Records =>
— Begin —
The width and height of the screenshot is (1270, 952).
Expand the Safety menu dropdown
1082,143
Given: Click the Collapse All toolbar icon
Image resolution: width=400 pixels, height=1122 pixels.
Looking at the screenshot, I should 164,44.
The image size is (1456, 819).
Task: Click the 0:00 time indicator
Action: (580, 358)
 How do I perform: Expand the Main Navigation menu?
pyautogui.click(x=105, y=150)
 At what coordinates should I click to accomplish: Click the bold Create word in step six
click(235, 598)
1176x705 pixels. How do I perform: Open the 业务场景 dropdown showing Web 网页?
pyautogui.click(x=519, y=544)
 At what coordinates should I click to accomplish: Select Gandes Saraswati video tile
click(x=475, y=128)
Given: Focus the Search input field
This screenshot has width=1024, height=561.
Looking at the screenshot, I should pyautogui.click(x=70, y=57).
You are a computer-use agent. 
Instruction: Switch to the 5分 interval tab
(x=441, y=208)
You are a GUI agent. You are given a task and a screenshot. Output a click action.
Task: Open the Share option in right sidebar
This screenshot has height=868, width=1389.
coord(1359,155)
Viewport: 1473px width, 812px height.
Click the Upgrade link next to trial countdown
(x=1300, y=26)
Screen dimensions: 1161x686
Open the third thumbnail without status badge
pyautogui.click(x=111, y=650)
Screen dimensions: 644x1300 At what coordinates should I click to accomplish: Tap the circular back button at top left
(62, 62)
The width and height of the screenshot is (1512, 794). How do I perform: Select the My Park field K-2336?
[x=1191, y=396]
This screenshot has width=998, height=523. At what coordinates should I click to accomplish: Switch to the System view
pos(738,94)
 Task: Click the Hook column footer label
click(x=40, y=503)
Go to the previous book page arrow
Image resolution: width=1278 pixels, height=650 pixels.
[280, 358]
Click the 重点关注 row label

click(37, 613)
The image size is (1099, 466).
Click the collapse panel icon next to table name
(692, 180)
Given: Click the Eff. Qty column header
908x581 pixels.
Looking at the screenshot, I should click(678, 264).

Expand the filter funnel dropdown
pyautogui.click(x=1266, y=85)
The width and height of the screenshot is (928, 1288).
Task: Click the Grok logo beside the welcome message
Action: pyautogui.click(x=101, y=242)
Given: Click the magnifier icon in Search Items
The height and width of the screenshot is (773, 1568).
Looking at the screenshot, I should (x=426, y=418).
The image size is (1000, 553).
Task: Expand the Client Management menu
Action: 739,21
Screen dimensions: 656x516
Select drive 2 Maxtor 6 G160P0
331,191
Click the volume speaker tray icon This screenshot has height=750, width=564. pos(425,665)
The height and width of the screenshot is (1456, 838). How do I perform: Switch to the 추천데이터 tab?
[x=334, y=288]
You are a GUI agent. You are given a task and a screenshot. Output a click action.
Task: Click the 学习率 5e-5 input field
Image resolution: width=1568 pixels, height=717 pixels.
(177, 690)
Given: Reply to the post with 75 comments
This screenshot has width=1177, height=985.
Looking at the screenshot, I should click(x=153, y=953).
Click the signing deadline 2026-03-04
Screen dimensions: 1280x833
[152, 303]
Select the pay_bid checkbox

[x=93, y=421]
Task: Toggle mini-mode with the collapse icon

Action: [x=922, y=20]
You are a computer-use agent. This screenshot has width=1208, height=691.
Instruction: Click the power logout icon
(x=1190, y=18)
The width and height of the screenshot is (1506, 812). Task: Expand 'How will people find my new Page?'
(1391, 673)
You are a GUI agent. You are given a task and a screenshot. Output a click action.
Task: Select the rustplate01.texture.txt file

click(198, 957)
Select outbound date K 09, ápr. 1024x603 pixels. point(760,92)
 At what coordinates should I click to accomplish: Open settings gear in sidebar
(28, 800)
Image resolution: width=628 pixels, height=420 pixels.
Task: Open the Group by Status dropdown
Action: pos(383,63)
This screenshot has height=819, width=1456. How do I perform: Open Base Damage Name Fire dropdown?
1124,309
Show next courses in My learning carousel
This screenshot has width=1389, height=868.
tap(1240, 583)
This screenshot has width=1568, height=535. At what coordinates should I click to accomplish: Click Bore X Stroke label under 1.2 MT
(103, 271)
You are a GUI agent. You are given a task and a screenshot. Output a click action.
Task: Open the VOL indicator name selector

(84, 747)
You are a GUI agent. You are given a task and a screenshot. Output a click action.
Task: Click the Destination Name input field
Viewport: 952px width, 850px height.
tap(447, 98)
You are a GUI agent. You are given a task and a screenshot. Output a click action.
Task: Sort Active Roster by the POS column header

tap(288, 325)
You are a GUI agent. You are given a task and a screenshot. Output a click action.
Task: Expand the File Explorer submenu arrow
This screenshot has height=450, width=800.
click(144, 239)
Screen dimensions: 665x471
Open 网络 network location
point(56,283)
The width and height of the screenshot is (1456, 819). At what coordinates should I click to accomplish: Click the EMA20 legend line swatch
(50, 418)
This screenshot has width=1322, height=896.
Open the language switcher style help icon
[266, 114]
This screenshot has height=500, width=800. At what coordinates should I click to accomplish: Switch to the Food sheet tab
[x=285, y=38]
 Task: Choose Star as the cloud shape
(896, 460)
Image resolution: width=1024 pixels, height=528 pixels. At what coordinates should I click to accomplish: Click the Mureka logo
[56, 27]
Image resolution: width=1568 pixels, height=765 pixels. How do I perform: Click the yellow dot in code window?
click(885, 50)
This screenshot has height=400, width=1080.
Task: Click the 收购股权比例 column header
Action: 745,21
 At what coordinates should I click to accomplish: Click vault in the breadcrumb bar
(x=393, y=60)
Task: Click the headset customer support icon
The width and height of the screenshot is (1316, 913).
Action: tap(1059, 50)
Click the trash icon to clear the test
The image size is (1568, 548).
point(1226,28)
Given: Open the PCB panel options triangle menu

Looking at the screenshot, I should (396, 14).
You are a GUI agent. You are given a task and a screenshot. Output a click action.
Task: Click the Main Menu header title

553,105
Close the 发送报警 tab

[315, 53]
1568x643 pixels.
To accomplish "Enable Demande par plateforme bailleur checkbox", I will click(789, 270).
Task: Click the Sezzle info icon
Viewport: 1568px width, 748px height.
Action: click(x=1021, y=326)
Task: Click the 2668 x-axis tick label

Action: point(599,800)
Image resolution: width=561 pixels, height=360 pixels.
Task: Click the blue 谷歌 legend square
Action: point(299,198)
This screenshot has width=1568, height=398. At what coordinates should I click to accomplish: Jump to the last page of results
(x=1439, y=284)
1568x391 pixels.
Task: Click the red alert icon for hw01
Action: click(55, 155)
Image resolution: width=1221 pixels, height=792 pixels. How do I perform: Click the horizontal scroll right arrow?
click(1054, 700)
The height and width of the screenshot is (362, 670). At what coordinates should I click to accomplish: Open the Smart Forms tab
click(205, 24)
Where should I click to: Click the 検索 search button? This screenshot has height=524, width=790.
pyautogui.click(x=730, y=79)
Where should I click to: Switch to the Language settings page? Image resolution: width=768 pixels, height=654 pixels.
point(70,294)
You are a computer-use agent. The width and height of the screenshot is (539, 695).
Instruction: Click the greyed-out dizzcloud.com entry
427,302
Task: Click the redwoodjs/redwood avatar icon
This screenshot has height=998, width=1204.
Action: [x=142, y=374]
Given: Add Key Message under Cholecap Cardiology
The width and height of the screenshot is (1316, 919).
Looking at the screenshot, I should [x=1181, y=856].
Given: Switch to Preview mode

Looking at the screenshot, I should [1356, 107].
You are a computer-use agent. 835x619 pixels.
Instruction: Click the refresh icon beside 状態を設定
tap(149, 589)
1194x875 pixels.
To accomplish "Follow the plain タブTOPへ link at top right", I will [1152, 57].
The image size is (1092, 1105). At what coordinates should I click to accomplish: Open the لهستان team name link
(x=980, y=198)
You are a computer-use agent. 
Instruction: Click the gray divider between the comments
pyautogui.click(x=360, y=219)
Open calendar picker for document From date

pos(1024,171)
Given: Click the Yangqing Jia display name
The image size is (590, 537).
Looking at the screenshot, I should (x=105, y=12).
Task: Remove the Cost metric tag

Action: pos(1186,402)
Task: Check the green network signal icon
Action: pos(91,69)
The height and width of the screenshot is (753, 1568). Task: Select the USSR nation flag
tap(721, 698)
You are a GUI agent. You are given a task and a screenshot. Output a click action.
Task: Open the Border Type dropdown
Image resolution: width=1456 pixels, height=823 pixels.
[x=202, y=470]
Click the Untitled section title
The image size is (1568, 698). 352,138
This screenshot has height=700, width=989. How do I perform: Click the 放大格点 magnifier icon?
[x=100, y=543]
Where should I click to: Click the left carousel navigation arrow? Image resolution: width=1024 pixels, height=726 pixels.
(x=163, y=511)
— End —
Instructions for the task => Give the lines of the items between the line containing "Where should I click to: Click the 検索" and the line containing "Looking at the screenshot, I should (x=105, y=12).", inclusive, as a numbered list with blank lines left out.

Problem solution =>
1. Where should I click to: Click the 検索 search button? This screenshot has height=524, width=790.
2. pyautogui.click(x=730, y=79)
3. Where should I click to: Switch to the Language settings page? Image resolution: width=768 pixels, height=654 pixels.
4. point(70,294)
5. You are a computer-use agent. The width and height of the screenshot is (539, 695).
6. Instruction: Click the greyed-out dizzcloud.com entry
7. 427,302
8. Task: Click the redwoodjs/redwood avatar icon
9. This screenshot has height=998, width=1204.
10. Action: [x=142, y=374]
11. Given: Add Key Message under Cholecap Cardiology
12. The width and height of the screenshot is (1316, 919).
13. Looking at the screenshot, I should [x=1181, y=856].
14. Given: Switch to Preview mode
15. Looking at the screenshot, I should [1356, 107].
16. You are a computer-use agent. 835x619 pixels.
17. Instruction: Click the refresh icon beside 状態を設定
18. tap(149, 589)
19. 1194x875 pixels.
20. To accomplish "Follow the plain タブTOPへ link at top right", I will [1152, 57].
21. The image size is (1092, 1105). At what coordinates should I click to accomplish: Open the لهستان team name link
22. (x=980, y=198)
23. You are a computer-use agent. 
24. Instruction: Click the gray divider between the comments
25. pyautogui.click(x=360, y=219)
26. Open calendar picker for document From date
27. pos(1024,171)
28. Given: Click the Yangqing Jia display name
29. The image size is (590, 537).
30. Looking at the screenshot, I should (x=105, y=12).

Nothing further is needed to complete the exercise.